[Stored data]
※

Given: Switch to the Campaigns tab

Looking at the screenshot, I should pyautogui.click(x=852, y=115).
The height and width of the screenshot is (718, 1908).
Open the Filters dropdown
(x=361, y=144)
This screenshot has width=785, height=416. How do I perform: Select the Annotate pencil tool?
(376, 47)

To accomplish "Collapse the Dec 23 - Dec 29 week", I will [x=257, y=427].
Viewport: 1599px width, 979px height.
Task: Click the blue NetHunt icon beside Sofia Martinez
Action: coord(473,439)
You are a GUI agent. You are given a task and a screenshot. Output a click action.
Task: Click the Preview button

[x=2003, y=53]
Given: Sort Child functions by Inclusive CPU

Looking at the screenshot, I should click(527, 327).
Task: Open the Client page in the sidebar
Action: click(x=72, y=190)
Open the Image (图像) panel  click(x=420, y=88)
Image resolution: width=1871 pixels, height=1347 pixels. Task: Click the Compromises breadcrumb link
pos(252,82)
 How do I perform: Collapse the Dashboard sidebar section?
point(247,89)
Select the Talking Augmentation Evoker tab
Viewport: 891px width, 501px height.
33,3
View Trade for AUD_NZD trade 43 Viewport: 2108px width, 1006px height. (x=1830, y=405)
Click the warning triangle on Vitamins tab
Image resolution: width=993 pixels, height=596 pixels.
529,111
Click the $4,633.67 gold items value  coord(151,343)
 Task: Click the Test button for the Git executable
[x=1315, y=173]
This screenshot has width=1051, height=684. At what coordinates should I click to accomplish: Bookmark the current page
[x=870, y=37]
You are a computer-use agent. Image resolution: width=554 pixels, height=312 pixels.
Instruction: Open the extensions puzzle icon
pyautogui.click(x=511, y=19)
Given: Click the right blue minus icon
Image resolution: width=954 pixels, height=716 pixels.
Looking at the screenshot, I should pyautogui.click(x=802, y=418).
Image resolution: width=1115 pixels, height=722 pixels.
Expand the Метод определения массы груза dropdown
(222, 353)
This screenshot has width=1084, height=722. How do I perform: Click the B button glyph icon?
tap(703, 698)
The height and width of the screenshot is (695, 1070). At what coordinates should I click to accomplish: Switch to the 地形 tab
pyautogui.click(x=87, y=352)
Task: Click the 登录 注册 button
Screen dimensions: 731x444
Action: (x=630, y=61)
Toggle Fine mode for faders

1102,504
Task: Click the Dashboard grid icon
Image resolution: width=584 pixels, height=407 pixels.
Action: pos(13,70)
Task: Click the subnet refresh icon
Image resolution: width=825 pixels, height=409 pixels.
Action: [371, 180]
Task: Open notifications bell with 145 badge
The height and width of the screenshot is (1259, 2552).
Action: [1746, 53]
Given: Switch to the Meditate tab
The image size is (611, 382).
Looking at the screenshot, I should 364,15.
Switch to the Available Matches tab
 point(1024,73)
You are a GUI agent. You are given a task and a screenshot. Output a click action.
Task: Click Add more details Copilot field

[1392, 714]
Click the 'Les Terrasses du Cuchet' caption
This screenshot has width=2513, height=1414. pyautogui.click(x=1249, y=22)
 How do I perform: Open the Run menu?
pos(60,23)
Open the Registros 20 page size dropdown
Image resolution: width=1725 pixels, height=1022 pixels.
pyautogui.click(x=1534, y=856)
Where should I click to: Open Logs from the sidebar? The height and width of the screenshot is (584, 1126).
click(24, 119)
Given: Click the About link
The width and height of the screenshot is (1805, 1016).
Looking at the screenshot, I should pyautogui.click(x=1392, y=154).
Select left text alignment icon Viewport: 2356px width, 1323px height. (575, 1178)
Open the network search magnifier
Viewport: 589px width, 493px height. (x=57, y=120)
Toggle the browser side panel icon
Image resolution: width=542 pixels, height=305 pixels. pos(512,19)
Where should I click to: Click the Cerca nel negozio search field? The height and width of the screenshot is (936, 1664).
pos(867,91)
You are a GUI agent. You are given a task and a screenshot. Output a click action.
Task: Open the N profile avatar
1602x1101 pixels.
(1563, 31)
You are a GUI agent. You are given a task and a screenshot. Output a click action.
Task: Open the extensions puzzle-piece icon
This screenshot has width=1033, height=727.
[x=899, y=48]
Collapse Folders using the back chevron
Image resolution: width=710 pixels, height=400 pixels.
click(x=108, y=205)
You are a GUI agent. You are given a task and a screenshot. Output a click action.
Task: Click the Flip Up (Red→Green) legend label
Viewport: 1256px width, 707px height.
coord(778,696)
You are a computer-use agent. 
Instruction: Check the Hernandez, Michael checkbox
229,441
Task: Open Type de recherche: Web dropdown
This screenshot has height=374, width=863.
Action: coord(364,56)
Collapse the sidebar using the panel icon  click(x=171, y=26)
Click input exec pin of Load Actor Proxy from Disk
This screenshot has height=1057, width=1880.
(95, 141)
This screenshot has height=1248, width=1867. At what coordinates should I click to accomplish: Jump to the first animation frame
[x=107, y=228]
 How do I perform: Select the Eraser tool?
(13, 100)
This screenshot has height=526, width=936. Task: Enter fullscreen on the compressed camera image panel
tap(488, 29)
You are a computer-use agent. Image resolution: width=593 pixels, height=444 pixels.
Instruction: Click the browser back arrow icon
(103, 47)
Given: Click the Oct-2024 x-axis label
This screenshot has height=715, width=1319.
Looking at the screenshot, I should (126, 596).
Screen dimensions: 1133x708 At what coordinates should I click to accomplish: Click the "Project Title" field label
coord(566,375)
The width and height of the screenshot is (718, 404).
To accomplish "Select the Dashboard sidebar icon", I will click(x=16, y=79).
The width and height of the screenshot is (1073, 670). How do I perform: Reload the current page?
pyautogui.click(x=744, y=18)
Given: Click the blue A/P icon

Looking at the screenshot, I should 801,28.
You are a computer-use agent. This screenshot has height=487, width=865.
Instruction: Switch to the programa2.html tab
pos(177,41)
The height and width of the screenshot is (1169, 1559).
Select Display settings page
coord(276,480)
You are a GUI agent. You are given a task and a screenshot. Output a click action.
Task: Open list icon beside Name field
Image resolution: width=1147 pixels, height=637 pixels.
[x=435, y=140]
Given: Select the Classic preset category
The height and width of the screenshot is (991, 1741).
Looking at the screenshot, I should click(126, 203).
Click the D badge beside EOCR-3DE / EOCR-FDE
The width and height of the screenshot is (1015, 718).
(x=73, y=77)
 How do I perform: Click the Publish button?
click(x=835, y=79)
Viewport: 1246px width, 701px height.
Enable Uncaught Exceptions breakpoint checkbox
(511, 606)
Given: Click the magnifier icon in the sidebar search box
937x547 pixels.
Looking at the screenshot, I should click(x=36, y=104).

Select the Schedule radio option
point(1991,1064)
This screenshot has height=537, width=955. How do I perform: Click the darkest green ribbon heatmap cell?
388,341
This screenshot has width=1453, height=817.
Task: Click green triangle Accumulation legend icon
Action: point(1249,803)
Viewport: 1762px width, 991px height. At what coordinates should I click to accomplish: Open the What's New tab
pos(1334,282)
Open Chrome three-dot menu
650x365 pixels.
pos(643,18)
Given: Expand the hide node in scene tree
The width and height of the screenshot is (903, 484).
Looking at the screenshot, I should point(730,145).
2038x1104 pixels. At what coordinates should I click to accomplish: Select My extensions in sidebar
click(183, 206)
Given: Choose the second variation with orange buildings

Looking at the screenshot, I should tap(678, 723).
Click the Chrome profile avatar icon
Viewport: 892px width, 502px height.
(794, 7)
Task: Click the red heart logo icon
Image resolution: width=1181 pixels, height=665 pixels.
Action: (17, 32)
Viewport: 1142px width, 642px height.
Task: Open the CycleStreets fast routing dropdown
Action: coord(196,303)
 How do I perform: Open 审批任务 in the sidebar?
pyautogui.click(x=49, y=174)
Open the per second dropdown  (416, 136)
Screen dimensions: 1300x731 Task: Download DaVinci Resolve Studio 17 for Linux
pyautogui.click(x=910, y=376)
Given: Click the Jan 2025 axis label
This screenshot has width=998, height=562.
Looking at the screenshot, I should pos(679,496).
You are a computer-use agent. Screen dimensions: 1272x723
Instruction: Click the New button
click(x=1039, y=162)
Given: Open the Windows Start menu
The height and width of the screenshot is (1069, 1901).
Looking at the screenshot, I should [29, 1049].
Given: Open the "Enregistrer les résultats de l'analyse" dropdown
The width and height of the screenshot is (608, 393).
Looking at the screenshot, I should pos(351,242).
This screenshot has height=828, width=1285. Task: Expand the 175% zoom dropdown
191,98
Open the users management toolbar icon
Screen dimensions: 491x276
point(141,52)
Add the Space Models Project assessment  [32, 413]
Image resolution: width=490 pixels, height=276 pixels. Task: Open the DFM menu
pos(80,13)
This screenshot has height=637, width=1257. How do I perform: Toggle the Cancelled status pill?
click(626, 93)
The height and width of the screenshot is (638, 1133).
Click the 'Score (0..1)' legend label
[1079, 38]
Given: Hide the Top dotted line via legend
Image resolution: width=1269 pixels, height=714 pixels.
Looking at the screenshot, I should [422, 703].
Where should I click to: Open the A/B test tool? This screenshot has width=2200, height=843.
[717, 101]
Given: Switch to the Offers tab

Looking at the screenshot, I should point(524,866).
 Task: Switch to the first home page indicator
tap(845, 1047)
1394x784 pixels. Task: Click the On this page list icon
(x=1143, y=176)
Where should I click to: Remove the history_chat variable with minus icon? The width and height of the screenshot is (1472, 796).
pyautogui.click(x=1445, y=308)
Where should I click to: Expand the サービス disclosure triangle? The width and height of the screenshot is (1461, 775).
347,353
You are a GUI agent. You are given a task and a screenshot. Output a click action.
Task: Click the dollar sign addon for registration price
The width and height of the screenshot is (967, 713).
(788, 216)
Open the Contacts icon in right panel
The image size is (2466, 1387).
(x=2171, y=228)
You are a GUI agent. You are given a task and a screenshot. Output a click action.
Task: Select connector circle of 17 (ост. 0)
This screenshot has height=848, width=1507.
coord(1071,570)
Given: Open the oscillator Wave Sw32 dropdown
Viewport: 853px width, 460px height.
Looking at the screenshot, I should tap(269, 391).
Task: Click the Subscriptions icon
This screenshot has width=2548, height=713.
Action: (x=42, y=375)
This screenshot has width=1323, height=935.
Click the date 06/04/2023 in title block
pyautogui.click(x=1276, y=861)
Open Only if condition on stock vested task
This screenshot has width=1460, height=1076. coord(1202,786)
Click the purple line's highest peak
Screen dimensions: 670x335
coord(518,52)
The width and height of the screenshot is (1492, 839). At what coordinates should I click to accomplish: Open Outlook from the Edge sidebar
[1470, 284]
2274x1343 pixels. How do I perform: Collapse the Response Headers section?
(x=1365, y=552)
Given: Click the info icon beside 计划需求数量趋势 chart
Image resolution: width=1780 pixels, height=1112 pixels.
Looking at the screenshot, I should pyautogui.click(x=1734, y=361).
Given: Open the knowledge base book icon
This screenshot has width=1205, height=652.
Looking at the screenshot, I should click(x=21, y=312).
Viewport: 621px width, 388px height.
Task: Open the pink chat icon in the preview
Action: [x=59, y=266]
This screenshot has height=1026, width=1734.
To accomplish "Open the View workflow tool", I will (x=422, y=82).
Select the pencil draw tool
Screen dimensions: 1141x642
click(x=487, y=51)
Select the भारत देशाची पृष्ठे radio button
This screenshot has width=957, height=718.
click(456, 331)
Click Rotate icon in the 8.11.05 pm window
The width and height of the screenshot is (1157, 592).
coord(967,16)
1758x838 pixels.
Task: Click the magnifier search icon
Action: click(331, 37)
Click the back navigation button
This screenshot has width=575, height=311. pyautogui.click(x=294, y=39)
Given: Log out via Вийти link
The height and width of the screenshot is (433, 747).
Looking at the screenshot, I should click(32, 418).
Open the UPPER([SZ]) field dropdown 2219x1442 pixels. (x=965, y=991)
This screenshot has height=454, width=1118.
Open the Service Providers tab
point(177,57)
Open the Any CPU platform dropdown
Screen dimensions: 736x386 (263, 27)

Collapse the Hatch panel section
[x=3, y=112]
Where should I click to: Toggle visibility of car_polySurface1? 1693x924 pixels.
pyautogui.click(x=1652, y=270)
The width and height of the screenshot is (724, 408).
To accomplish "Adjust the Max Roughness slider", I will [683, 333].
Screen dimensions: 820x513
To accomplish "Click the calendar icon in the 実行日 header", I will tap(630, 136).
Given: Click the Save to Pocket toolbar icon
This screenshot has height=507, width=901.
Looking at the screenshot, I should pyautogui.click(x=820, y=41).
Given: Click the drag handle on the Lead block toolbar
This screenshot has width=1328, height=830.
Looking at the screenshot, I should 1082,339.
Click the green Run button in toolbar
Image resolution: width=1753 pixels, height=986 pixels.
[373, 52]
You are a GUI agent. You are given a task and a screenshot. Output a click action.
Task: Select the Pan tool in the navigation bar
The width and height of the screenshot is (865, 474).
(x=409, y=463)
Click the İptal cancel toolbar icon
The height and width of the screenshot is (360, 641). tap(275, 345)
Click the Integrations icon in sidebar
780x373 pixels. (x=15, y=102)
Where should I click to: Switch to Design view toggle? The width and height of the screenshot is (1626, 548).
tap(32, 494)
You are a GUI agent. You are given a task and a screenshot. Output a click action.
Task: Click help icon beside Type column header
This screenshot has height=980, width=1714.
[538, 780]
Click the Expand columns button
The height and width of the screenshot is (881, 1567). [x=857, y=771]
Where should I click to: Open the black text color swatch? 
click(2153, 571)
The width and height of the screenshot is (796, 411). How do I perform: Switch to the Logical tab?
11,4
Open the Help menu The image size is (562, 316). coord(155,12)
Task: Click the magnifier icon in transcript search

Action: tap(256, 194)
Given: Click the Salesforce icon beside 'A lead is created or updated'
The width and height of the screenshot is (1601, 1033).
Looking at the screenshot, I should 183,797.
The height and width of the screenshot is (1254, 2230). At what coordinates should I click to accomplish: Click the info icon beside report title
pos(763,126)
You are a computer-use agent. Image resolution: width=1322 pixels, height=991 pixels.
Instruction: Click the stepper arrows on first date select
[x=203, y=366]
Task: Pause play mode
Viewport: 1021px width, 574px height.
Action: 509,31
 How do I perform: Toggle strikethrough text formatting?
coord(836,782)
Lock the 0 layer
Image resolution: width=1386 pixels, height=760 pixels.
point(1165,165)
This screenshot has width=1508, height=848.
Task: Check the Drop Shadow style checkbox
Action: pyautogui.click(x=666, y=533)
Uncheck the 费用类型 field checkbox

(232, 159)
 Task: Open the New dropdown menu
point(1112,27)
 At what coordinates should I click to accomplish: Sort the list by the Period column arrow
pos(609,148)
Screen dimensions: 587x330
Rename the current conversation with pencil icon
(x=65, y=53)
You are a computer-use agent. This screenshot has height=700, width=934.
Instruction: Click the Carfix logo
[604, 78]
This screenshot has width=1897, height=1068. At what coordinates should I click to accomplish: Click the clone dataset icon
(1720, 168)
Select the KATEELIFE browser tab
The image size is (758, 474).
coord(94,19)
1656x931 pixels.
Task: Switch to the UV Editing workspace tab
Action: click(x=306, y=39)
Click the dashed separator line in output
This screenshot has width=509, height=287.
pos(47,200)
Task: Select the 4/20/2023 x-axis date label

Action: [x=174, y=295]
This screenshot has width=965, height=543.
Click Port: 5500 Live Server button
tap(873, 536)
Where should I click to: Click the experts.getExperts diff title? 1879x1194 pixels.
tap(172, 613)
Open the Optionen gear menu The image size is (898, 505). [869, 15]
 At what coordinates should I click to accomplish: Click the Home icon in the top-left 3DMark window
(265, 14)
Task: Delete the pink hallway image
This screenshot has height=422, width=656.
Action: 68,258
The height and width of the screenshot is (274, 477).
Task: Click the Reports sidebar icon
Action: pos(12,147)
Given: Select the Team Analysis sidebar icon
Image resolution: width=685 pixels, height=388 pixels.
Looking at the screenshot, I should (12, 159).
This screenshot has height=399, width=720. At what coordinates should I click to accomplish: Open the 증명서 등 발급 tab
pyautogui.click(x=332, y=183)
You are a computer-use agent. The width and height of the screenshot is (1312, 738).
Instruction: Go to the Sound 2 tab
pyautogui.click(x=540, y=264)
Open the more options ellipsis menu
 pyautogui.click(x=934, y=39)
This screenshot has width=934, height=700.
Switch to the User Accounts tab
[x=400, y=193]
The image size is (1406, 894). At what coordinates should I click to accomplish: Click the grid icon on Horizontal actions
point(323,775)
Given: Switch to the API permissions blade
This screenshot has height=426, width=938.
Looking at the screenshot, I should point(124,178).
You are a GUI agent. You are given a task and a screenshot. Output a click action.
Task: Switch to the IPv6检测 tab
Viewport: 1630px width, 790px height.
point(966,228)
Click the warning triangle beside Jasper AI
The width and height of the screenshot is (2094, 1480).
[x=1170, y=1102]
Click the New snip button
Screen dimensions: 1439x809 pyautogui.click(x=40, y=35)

※

◆ **ASSIGNMENT**: In the records above, locate the lines holding the word "warning". Copy each of them.

◆ **RESULT FOR THIS EXERCISE**:
Click the warning triangle on Vitamins tab
Click the warning triangle beside Jasper AI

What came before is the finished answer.